(Work instructions)
In the data below, the answer is the run of lines from the line containing "Ann Leivsgarð (233, 1821)" through the line containing "[Close popup] (137, 1171)", both included; print it exactly and nothing else.

(Available records)
Start of Block

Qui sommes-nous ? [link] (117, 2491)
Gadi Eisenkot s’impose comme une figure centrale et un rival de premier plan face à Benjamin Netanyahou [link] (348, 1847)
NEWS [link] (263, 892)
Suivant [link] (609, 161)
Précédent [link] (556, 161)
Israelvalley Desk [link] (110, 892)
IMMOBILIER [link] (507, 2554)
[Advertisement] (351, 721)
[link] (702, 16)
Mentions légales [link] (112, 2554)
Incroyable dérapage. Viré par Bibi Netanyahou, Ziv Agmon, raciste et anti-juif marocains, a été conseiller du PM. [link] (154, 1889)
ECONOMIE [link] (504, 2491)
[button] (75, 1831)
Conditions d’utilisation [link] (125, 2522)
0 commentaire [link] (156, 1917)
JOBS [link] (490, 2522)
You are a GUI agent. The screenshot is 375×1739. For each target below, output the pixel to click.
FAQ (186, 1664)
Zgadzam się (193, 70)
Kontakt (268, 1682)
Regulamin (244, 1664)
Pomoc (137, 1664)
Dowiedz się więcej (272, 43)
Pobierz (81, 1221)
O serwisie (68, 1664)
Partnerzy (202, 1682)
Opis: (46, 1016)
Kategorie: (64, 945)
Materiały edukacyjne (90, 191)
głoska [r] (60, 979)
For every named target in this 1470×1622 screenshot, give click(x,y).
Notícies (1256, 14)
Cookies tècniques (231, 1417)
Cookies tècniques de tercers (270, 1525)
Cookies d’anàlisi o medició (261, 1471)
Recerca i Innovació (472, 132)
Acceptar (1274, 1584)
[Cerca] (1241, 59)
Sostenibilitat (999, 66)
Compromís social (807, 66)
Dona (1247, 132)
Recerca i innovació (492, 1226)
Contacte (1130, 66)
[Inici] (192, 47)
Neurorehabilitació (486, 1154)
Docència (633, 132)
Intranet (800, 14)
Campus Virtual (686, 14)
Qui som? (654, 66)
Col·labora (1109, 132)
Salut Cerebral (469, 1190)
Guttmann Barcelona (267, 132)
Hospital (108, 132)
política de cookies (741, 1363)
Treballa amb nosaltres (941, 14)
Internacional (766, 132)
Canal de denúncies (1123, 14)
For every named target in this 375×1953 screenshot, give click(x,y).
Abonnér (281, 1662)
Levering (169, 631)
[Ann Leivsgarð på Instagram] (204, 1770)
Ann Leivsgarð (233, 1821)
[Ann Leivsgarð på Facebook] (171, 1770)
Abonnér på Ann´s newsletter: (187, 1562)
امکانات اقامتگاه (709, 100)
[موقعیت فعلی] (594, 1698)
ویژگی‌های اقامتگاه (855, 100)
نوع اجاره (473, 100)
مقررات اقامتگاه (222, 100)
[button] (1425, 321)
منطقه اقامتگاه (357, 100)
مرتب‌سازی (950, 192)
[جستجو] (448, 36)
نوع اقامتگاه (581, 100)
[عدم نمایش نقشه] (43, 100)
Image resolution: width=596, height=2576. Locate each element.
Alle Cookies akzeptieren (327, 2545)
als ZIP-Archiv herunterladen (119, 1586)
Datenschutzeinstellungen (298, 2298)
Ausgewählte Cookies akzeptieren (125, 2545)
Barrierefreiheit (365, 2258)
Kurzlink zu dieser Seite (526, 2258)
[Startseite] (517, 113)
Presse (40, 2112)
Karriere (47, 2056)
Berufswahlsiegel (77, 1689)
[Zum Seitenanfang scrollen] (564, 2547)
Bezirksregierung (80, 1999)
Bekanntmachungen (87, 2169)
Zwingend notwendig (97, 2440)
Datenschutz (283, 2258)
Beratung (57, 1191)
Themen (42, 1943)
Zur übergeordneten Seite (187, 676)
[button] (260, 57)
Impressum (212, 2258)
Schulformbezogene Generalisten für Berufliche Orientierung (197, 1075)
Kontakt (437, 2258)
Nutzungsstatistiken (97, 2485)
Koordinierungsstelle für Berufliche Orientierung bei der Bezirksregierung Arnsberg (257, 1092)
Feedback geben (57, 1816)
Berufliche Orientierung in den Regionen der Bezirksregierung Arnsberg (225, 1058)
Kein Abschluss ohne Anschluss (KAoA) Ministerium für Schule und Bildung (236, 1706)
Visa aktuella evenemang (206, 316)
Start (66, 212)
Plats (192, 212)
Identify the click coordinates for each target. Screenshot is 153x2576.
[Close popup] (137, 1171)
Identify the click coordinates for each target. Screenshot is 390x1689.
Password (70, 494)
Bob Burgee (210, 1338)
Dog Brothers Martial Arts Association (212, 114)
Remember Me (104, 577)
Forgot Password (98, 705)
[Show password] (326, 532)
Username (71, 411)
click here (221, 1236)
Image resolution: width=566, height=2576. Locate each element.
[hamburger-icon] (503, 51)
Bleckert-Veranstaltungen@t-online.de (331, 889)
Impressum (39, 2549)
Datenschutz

End of Block

(Answer to this problem)
Ann Leivsgarð (233, 1821)
[Ann Leivsgarð på Facebook] (171, 1770)
Abonnér på Ann´s newsletter: (187, 1562)
امکانات اقامتگاه (709, 100)
[موقعیت فعلی] (594, 1698)
ویژگی‌های اقامتگاه (855, 100)
نوع اجاره (473, 100)
مقررات اقامتگاه (222, 100)
[button] (1425, 321)
منطقه اقامتگاه (357, 100)
مرتب‌سازی (950, 192)
[جستجو] (448, 36)
نوع اقامتگاه (581, 100)
[عدم نمایش نقشه] (43, 100)
Image resolution: width=596, height=2576. Locate each element.
Alle Cookies akzeptieren (327, 2545)
als ZIP-Archiv herunterladen (119, 1586)
Datenschutzeinstellungen (298, 2298)
Ausgewählte Cookies akzeptieren (125, 2545)
Barrierefreiheit (365, 2258)
Kurzlink zu dieser Seite (526, 2258)
[Startseite] (517, 113)
Presse (40, 2112)
Karriere (47, 2056)
Berufswahlsiegel (77, 1689)
[Zum Seitenanfang scrollen] (564, 2547)
Bezirksregierung (80, 1999)
Bekanntmachungen (87, 2169)
Zwingend notwendig (97, 2440)
Datenschutz (283, 2258)
Beratung (57, 1191)
Themen (42, 1943)
Zur übergeordneten Seite (187, 676)
[button] (260, 57)
Impressum (212, 2258)
Schulformbezogene Generalisten für Berufliche Orientierung (197, 1075)
Kontakt (437, 2258)
Nutzungsstatistiken (97, 2485)
Koordinierungsstelle für Berufliche Orientierung bei der Bezirksregierung Arnsberg (257, 1092)
Feedback geben (57, 1816)
Berufliche Orientierung in den Regionen der Bezirksregierung Arnsberg (225, 1058)
Kein Abschluss ohne Anschluss (KAoA) Ministerium für Schule und Bildung (236, 1706)
Visa aktuella evenemang (206, 316)
Start (66, 212)
Plats (192, 212)
Identify the click coordinates for each target. Screenshot is 153x2576.
[Close popup] (137, 1171)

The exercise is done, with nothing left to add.